- Testo -
####
Lo spettro del governo del capitale finanziario

La crisi di governo aperta da Renzi mira a rappresentare pienamente gli interessi dei poteri forti, in altre parole una dittatura ancora più aperta del grande capitale senza nemmeno quelle misere misure di rivoluzione passiva necessarie al governo Conte per mantenere l’egemonia sulle classi dominate.


Lo spettro del governo del capitale finanziario

La crisi di governo aperta da Renzi mira semplicemente a rappresentare pienamente gli interessi dei poteri forti rappresentati al meglio dal neoincaricato presidente del Consiglio Mario Draghi, in altre parole una dittatura ancora più aperta del grande capitale, senza nemmeno quelle misere misure di rivoluzione passiva necessarie al governo Conte per mantenere l’egemonia sulle classi dominate. Non a caso Renzi con il suo governo ha finito di rottamare quanto di socialdemocratico rimaneva nella sinistra, portando avanti politiche ultraliberiste come il Jobs Act e la Buona Scuola, scardinando definitivamente gli aspetti essenziali dello Statuto dei lavoratori. Ha inoltre tentato, invano, di attuare una controriforma in senso bonapartista della stessa Costituzione

Ora mira a divenire il punto di riferimento dell’oligarchia al potere, sul piano nazionale e internazionale con la completa resa attraverso il Mes alle politiche di austerity dell’Unione europea. Intende allargare a destra il governo, rilanciando il berlusconismo e puntare a un nuovo massacro sociale con il consueto espediente del governo tecnico. Vuole rilanciare i più devastanti lavori pubblici e mira a dirottare gli ingenti fondi europei interamente verso la classe dominante, tagliando anche i miseri sussidi previsti dallo stesso neoliberismo, come il reddito di sussistenza, ed eliminando ogni blocco dei licenziamenti.

Al contempo sembra miri a porsi a capo della grande alleanza interimperialista della Nato. Perciò cerca di accrescere la propria credibilità agli occhi dei poteri forti transnazionali, facendo opera di lobbying verso i peggiori tiranni del mondo, su posizioni naturalmente filoimperialiste. Così, dopo aver sdoganato per primo quando era capo del governo il sanguinoso colpo di Stato militare in Egitto, che chiudeva in un bagno di sangue quanto restava delle primavere arabe, ora è in prima fila per rilanciare l’erede al trono della monarchia assoluta saudita, sebbene sia considerato dalla stessa Cia mandante del brutale assassinio, con una motosega, di un giornalista liberale, considerato un pericoloso oppositore.
####
- Cosa si chiede -
A - Stabilisci se il testo conferma ciascuna di queste affermazioni: (i) durante il suo governo Renzi ha portato avanti il Jobs Act e la Buona Scuola; (ii) la controriforma della Costituzione tentata da Renzi è andata in porto; (iii) Mario Draghi è il neoincaricato presidente del Consiglio. Rispondi sì o no e cita le parole del testo che lo decidono.
B - Nel testo, chi considera l'erede al trono saudita mandante dell'assassinio di un giornalista liberale?
C - Per favore, riproduci dal testo tutto quello che va da "Al contempo sembra" giù fino a "un pericoloso oppositore.", senza cambiare nulla.

- Materiale fornito -
####
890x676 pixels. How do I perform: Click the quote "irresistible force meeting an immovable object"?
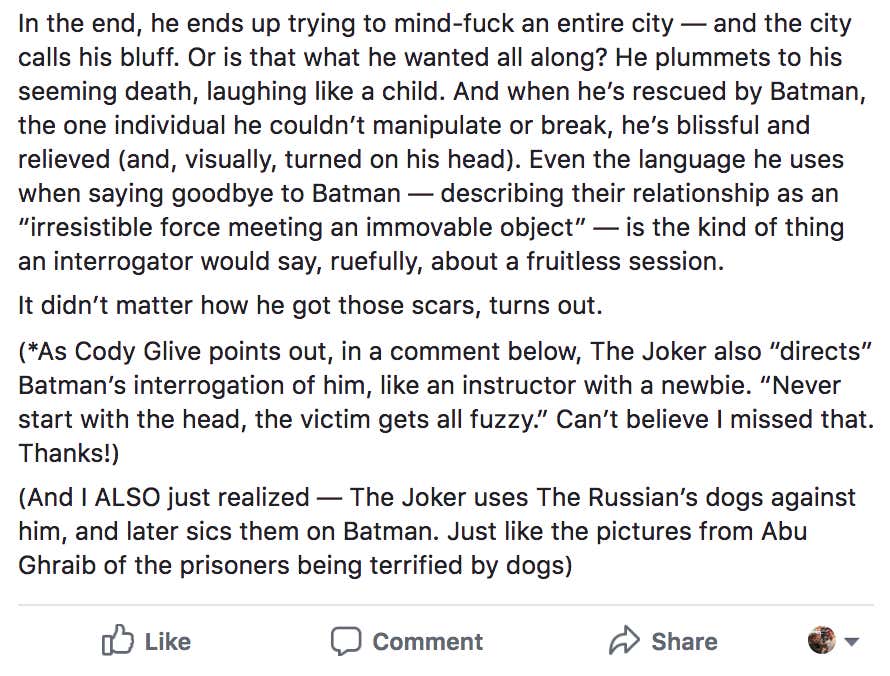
####
- Risposte -
A -
(i) Sì: «portando avanti politiche ultraliberiste come il Jobs Act e la Buona Scuola».
(ii) No: «Ha inoltre tentato, invano, di attuare una controriforma in senso bonapartista della stessa Costituzione».
(iii) Sì: «dal neoincaricato presidente del Consiglio Mario Draghi».

B - La Cia.

C -
Al contempo sembra miri a porsi a capo della grande alleanza interimperialista della Nato. Perciò cerca di accrescere la propria credibilità agli occhi dei poteri forti transnazionali, facendo opera di lobbying verso i peggiori tiranni del mondo, su posizioni naturalmente filoimperialiste. Così, dopo aver sdoganato per primo quando era capo del governo il sanguinoso colpo di Stato militare in Egitto, che chiudeva in un bagno di sangue quanto restava delle primavere arabe, ora è in prima fila per rilanciare l’erede al trono della monarchia assoluta saudita, sebbene sia considerato dalla stessa Cia mandante del brutale assassinio, con una motosega, di un giornalista liberale, considerato un pericoloso oppositore.